In 2020, a typical cultural worker in London had:
Employment income of $34,400, 10% less than all London workers ($38,400)
Total personal income of $42,000, 9% less than all workers in the city ($46,400)
Household income of $99,000, 7% less than all workers ($107,000)
The analysis relates to professional workers, but with a very specific concept of professional. The census data on occupations include people who worked more hours as an artist than at any other occupation between May 1 and 8, 2021, plus people who were not in the labour force at that time but had worked more as an artist than at another occupation between January of 2020 and May of 2021. Part-time artists who spent more time at another occupation in May of 2021 would be classified in the other occupation. (The same would be true of workers in arts leadership occupations and all cultural occupations.)

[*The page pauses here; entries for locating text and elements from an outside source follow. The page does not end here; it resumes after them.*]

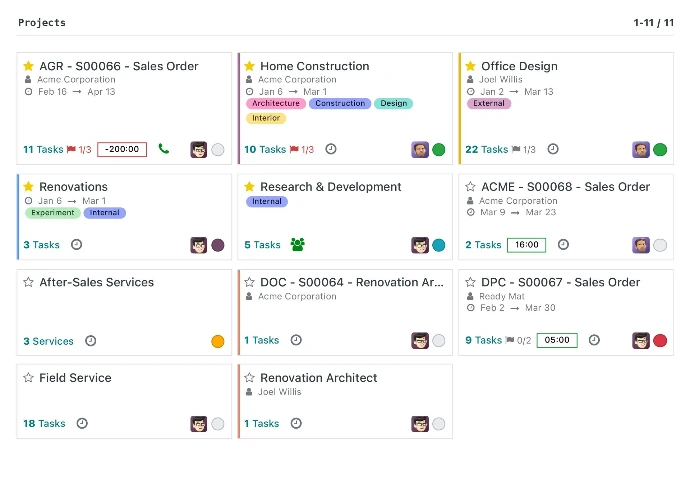Image resolution: width=690 pixels, height=486 pixels.
Task: Click the 1-11 / 11 pager counter
Action: 653,22
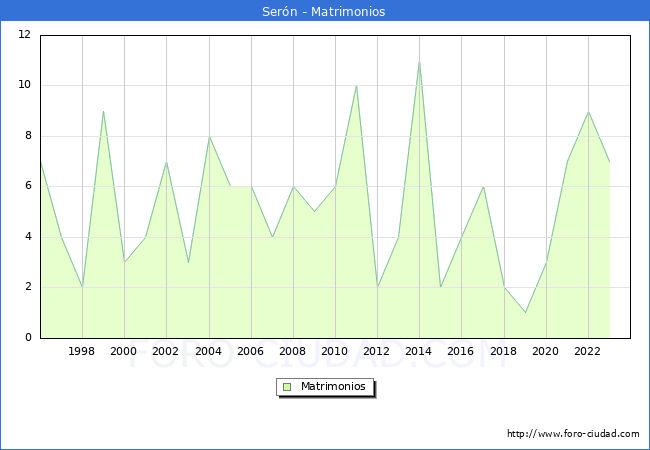The image size is (650, 450).
Task: Select the 2014 peak at value 11
Action: [x=419, y=61]
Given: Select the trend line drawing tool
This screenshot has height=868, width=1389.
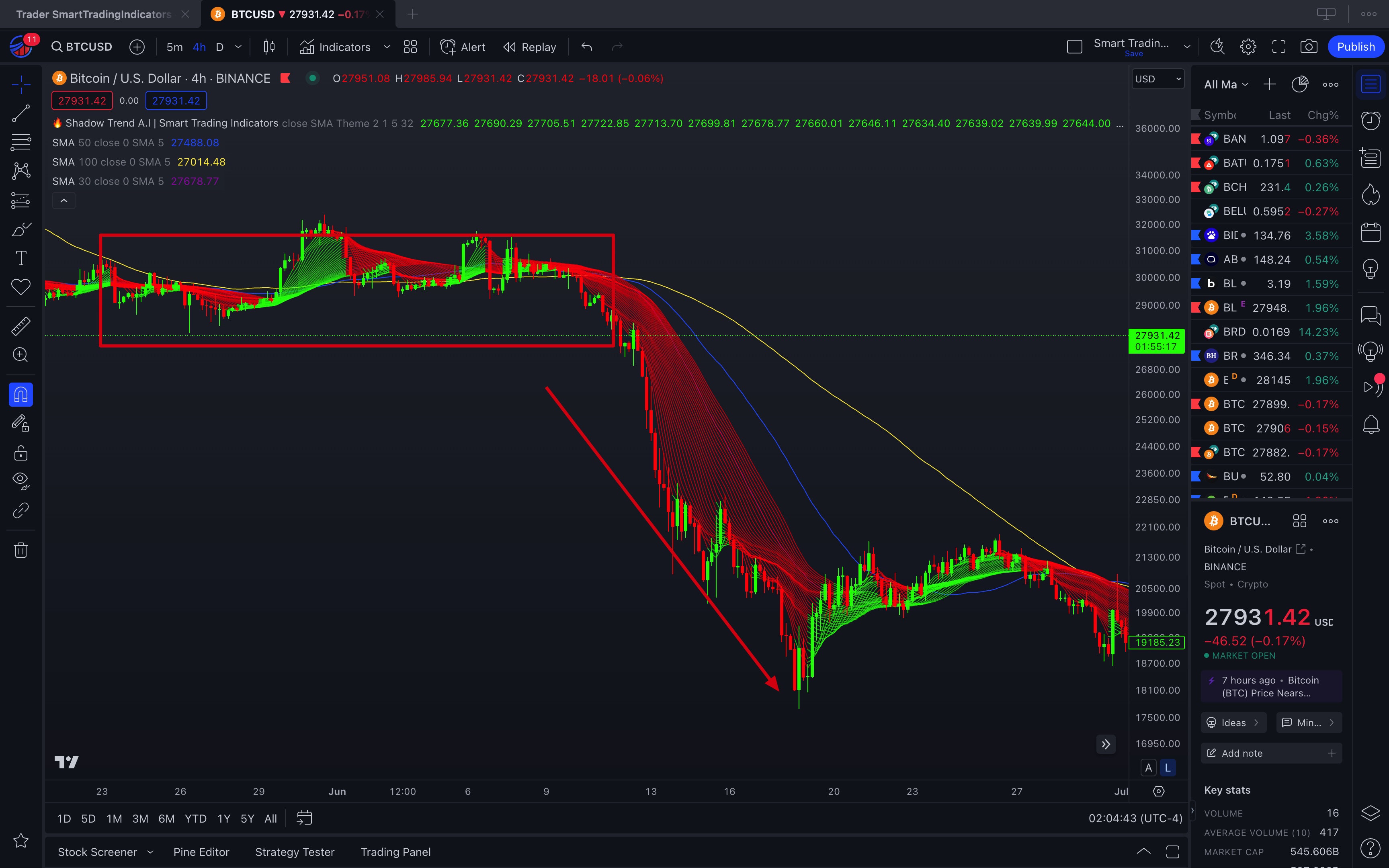Looking at the screenshot, I should pyautogui.click(x=20, y=114).
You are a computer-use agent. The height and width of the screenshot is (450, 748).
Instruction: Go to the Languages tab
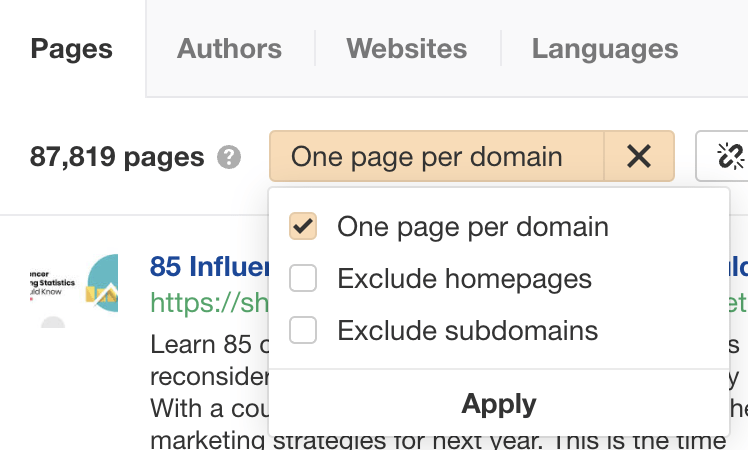click(604, 48)
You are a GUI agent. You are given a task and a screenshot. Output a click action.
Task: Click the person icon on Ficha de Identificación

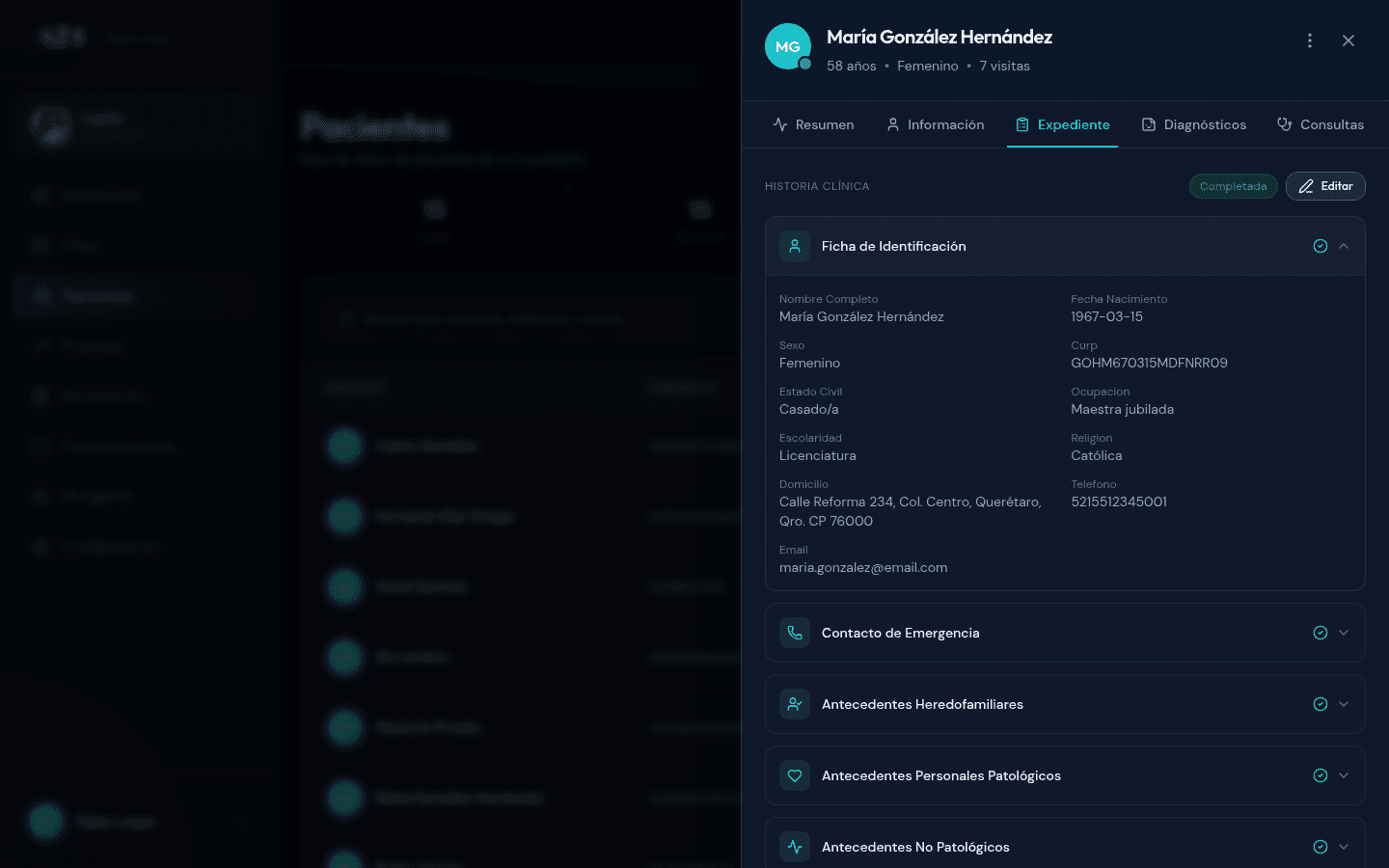coord(795,246)
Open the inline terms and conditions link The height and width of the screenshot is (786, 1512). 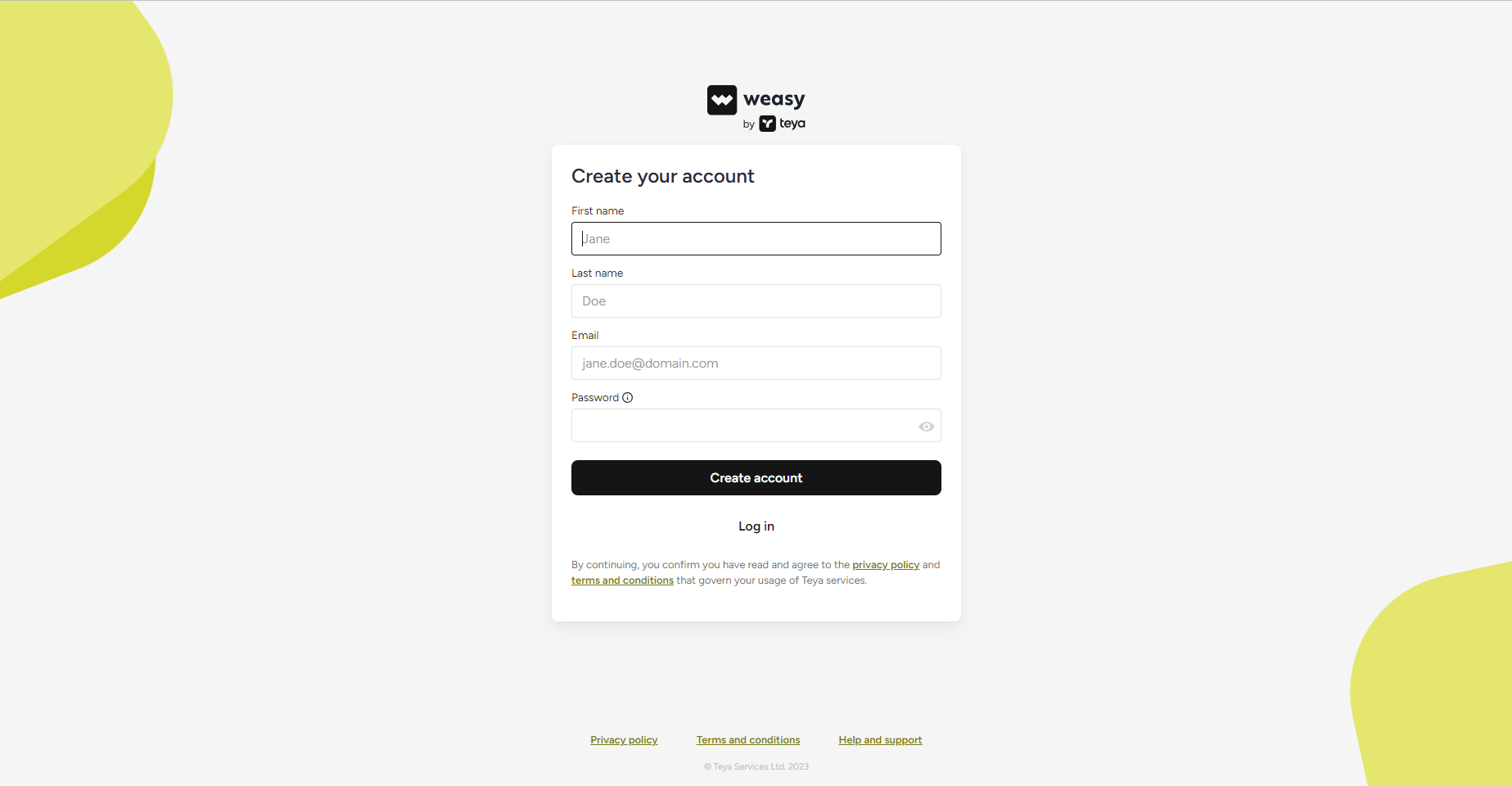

The occupational perspective counts people who work across the economy, as long as they are classified into one of 10 artist occupation groups, 5 arts leadership occupation groups, or 52 cultural occupation groups. Details about the occupation groups included in each of the categories is available in a recent article, which also outlined the methods behind choosing the 52 cultural occupation groups. Another article highlighted some strengths and limitations of the census for counting artists and cultural workers.
To ensure confidentiality and data reliability, no estimates of fewer than 40 people are presented in this article.
The challenging context of the pandemic in the spring of 2021 is important to keep in mind when interpreting census data on artists, which were collected in May of 2021. Income data from the census relate to the 2020 calendar year.